Pixel coordinate grounding data
::::

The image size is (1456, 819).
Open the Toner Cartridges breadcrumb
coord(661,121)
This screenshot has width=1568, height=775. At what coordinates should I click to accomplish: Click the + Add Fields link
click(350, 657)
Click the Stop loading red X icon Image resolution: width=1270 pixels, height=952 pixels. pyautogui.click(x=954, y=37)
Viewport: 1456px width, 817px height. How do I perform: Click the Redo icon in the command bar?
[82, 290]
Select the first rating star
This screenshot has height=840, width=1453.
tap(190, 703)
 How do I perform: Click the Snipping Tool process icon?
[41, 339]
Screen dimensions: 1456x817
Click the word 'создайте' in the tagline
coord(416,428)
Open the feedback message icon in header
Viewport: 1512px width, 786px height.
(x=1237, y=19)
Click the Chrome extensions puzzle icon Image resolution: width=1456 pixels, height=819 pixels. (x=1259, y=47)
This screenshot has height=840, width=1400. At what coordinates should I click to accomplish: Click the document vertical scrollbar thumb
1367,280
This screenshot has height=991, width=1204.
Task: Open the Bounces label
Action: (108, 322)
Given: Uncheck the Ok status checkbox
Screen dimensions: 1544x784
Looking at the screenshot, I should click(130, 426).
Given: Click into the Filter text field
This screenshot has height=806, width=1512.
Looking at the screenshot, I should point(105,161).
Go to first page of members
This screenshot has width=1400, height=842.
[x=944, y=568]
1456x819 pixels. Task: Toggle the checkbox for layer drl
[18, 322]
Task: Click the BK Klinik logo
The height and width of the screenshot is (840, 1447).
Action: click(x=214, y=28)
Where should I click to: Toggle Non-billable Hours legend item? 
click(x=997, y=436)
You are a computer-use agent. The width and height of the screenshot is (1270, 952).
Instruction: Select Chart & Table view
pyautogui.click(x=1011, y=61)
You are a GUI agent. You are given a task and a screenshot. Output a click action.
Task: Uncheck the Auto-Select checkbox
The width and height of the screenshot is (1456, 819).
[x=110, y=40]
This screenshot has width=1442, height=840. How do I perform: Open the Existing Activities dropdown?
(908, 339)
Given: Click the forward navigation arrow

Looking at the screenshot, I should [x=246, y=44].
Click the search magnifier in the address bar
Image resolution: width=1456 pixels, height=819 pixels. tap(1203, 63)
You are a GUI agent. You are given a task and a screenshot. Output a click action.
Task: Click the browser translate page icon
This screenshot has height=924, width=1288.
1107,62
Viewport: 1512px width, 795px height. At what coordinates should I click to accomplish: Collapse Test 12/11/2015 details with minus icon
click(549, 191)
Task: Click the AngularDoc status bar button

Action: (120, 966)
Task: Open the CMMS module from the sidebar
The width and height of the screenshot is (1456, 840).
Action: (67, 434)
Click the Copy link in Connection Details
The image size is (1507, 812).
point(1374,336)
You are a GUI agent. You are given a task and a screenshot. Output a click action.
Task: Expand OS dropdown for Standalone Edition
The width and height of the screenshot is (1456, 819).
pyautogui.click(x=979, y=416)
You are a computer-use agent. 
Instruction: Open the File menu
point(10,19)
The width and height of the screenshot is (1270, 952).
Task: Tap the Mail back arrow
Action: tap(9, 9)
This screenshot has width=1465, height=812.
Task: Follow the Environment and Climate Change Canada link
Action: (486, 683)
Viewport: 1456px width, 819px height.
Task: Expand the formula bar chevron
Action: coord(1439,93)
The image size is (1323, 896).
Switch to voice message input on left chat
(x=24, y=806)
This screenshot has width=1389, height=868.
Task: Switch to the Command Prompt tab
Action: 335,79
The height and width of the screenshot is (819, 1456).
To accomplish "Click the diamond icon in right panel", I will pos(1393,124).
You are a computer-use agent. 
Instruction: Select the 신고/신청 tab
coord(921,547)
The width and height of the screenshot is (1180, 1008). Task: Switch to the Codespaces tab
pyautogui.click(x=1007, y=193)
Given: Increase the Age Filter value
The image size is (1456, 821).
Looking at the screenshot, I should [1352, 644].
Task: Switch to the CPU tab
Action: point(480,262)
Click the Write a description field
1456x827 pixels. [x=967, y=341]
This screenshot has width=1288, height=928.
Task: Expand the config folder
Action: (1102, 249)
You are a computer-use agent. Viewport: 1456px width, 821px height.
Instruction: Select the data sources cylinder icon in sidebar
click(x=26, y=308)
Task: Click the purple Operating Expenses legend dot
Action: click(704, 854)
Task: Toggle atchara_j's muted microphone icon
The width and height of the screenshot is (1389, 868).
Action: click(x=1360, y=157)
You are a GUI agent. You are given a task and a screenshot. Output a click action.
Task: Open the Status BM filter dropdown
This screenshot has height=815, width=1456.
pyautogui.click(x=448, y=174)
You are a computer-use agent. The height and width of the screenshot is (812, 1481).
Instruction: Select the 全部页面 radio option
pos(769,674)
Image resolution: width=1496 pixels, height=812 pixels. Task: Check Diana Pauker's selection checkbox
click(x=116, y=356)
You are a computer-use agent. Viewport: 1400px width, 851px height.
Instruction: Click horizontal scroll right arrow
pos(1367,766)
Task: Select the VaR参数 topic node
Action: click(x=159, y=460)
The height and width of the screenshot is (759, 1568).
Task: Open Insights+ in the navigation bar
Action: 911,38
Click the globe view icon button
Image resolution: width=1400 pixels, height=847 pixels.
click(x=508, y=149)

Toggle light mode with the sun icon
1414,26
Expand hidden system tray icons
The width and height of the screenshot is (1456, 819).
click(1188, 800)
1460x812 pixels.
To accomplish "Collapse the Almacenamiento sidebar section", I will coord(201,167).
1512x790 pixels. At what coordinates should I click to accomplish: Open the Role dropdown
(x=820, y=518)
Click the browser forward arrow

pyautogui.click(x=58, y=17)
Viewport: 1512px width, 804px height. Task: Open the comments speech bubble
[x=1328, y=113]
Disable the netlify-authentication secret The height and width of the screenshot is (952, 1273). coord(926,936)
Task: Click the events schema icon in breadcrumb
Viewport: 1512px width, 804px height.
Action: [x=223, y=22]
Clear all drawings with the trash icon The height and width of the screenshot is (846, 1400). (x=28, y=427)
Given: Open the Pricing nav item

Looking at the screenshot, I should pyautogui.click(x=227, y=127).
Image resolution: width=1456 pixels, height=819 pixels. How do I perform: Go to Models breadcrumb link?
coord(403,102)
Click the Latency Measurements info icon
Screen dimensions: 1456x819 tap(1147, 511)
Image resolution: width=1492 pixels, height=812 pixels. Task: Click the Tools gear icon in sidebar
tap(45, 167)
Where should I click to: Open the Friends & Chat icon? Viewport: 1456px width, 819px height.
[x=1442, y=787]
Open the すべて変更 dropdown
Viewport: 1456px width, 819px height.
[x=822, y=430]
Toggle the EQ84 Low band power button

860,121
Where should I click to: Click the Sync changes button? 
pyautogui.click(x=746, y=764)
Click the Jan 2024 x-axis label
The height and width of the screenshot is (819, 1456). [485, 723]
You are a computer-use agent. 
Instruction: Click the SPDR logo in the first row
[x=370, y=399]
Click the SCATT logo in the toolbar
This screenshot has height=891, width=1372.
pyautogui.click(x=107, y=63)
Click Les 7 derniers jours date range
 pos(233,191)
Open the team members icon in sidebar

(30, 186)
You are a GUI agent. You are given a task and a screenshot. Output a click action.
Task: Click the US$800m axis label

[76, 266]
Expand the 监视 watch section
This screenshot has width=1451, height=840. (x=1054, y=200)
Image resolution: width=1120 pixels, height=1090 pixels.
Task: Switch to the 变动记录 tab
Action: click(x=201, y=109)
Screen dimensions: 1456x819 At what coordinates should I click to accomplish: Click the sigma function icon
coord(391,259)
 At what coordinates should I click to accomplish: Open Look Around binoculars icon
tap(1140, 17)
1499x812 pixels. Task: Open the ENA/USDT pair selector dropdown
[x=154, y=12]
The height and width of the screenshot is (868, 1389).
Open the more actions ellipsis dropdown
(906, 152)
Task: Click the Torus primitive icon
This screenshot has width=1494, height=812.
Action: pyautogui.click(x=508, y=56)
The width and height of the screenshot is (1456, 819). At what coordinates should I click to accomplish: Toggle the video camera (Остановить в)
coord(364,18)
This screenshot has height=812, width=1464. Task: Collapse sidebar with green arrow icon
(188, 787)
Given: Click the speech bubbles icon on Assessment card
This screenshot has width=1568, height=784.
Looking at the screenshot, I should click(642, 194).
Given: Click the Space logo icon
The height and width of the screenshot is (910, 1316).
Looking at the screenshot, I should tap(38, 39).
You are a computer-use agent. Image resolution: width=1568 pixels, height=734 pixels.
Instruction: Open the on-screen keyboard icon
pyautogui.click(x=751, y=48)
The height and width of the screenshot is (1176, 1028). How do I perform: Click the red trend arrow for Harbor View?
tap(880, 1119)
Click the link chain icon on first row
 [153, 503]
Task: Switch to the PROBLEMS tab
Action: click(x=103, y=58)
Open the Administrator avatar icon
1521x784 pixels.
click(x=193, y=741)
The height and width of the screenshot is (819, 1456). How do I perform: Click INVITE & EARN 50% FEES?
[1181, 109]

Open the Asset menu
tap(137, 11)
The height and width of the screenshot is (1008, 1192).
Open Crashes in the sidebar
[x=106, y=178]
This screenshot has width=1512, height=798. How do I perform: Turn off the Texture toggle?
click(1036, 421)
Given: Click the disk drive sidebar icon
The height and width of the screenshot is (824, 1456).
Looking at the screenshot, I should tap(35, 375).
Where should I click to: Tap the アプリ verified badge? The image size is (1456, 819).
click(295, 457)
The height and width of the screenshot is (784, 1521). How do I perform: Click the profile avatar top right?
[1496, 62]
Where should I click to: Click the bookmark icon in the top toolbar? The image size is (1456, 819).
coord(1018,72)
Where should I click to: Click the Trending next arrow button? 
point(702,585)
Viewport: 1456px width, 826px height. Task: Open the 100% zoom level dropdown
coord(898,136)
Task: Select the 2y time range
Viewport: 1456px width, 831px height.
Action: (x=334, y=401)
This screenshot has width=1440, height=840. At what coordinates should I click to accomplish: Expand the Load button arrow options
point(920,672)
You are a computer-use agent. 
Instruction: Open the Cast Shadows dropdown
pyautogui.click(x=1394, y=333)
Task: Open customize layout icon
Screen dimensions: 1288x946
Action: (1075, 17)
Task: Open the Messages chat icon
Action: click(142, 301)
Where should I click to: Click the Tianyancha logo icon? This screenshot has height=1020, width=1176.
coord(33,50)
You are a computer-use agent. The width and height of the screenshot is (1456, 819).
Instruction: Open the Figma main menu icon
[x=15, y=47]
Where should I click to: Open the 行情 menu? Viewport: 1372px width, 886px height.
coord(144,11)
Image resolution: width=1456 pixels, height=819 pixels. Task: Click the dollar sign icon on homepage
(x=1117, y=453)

::::

▶ _WHAT THE TASK ASKS_:
In the answer, give the lines from the first line of the data through the line with "Click the Stop", exactly as they appear and with no additions.

▶ _EXERCISE ANSWER_:
The image size is (1456, 819).
Open the Toner Cartridges breadcrumb
coord(661,121)
This screenshot has width=1568, height=775. At what coordinates should I click to accomplish: Click the + Add Fields link
click(350, 657)
Click the Stop loading red X icon Image resolution: width=1270 pixels, height=952 pixels. pyautogui.click(x=954, y=37)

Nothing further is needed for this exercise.